# [PÁGINA]
'''

FLEMING DE OLIVEIRA
Hoje em dia, o cinema ambulante está absolutamente fora de moda, poder-se-à mesmo dizer que morreu.
Há algum tempo o Diário de Noticias publicou uma reportagem interessante sobre um dos últimos projeccionistas ambulantes, a trabalhar em Portugal. Aos 68 anos, continuava a levar pelo Alentejo, o cinema às costas.
Concomitantemente à eleição de Craveiro Lopes para a Presidência da República, O Alcoa, na primeira página de 2 de Agosto de 1951, defendia expressivamente que (…) através do cinema imoral, a juventude operária é docemente explorada por empresários sem escrúpulos que, aproveitando inteligentemente as preferências dos jovens, organizam programas-monstros, que lhes enchem as casas e os cofres. Com espectáculos suculentos de pornografia, crimes, imoralidades e violências, atraem facilmente os jovens. Os cartazes de reclame são, como é natural, a amostra mais convidativa, à maneira de forte aperitivo (…).
Mesmo assim, em 1955, quando arrancou a Campanha Nacional de Educação de Adultos-CNEA, onde se utilizou o cinema em salas próprias ou ambulante para ajudar à alfabetização, é o próprio CNEA que refere que muitas das pessoas das localidades visitadas nunca tinham visto cinema.

'''

# [REGISTOS FORNECIDOS]
'''

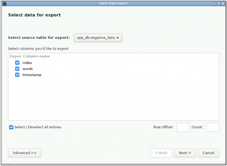Maximize the Table Data Export window
Image resolution: width=227 pixels, height=166 pixels.
(218, 4)
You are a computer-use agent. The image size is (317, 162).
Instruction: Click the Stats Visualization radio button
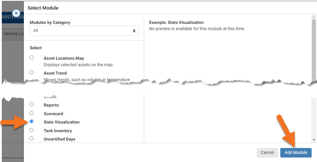pos(32,121)
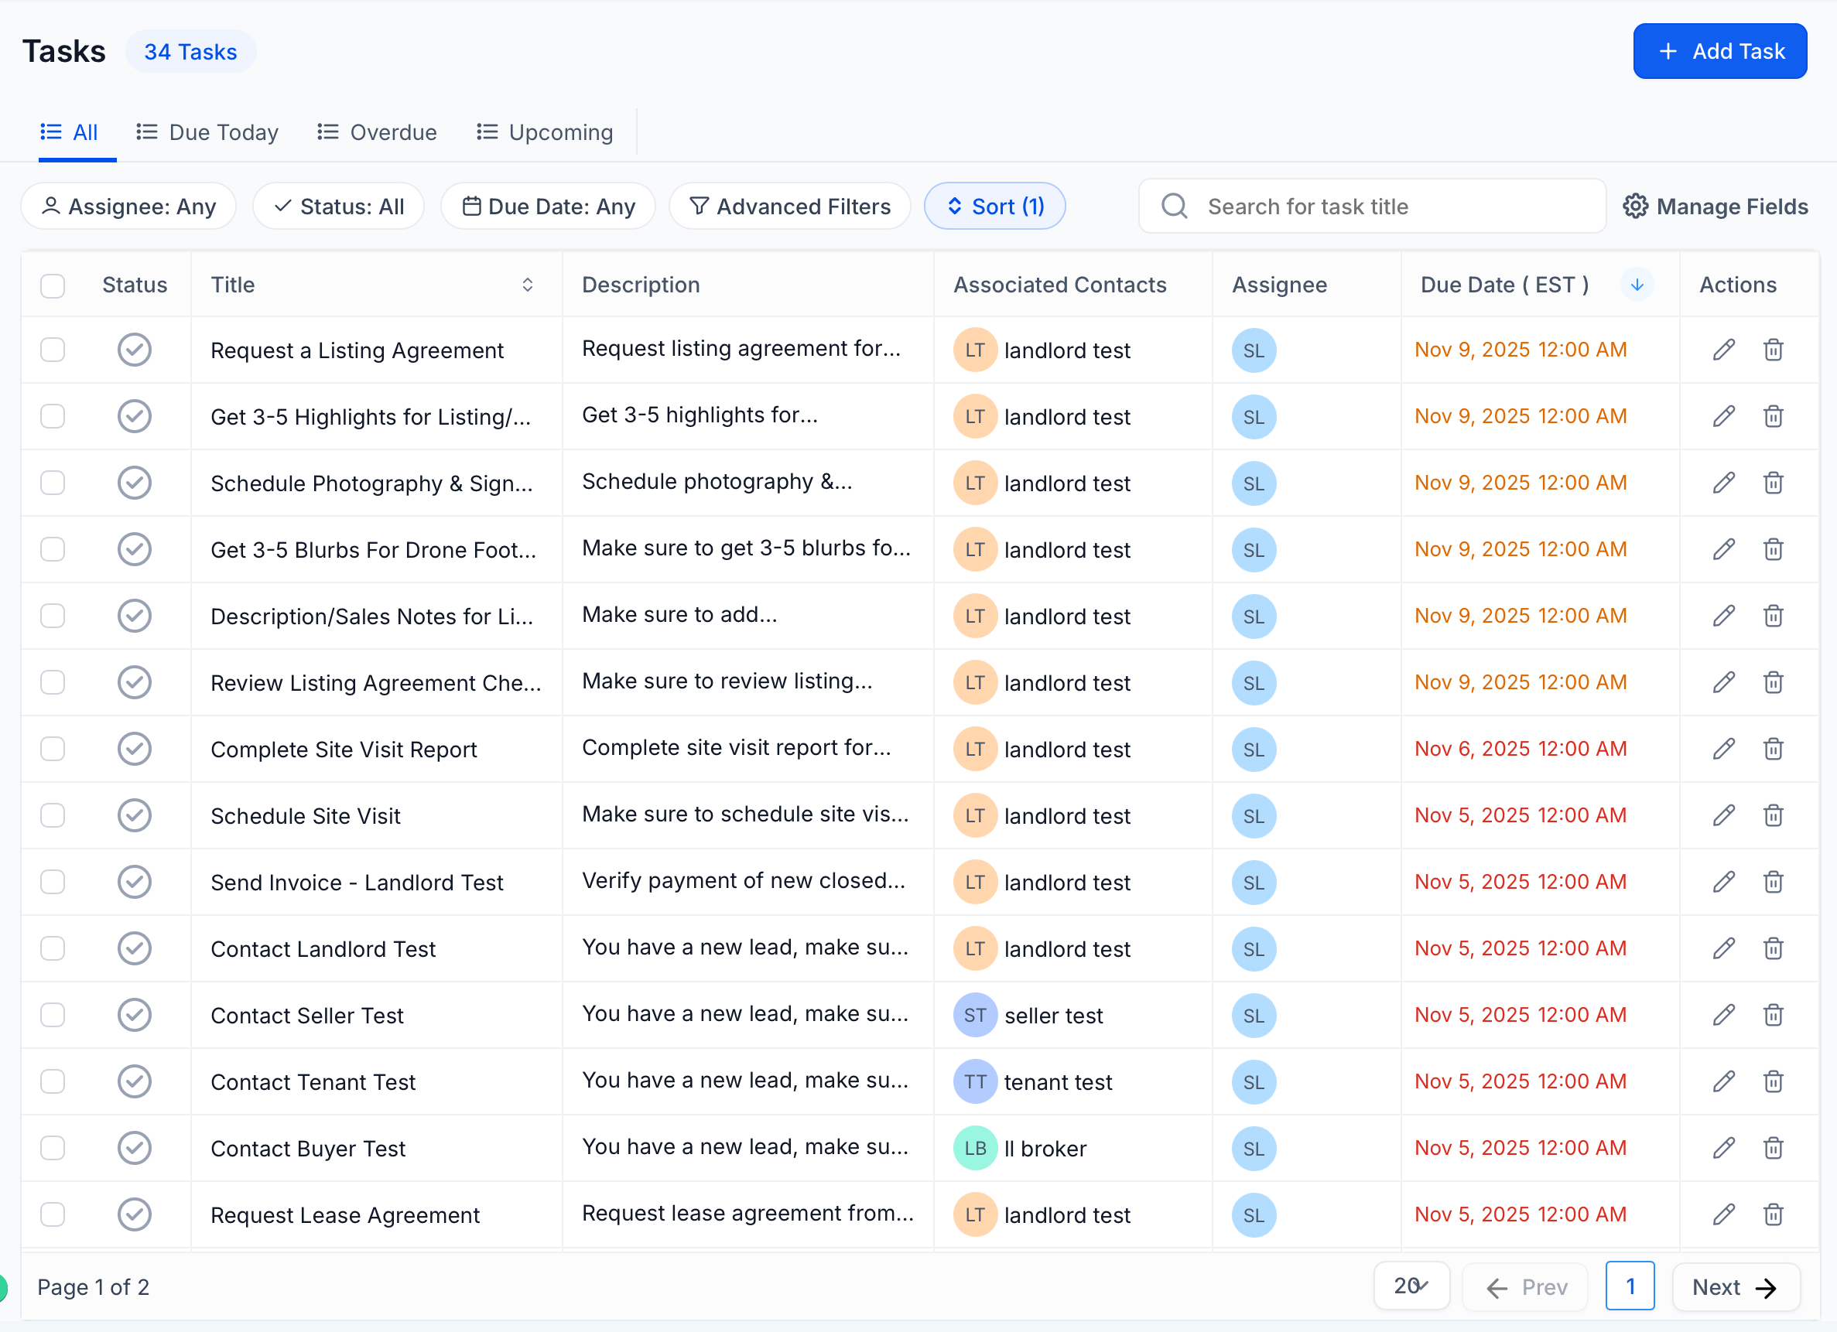
Task: Open the page size 20 dropdown
Action: 1411,1286
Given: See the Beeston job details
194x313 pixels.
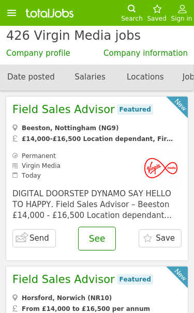Looking at the screenshot, I should click(x=97, y=239).
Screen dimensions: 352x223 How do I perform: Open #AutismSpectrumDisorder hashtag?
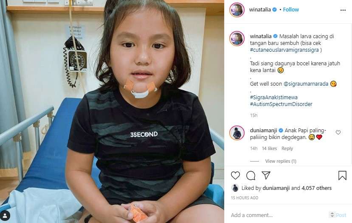[x=281, y=104]
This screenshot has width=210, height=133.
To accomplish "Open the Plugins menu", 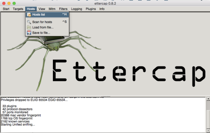I will click(91, 9).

'''

# [DETALHES DO EXERCÍCIO]
As afirmações seguintes estão de acordo com o texto sobre o cinema ambulante? Responda sim ou não a cada uma e cite as palavras do texto que o decidem.
(a) O projeccionista ambulante da reportagem do Diário de Noticias tinha 68 anos.
(b) A Campanha Nacional de Educação de Adultos arrancou em 1951.
(c) O Alcoa publicou a crítica ao cinema imoral na última página.

# [PROBLEMA RESOLVIDO]
(a) Sim: "Aos 68 anos, continuava a levar pelo Alentejo, o cinema às costas."
(b) Não: "em 1955, quando arrancou a Campanha Nacional de Educação de Adultos-CNEA"
(c) Não: "na primeira página de 2 de Agosto de 1951"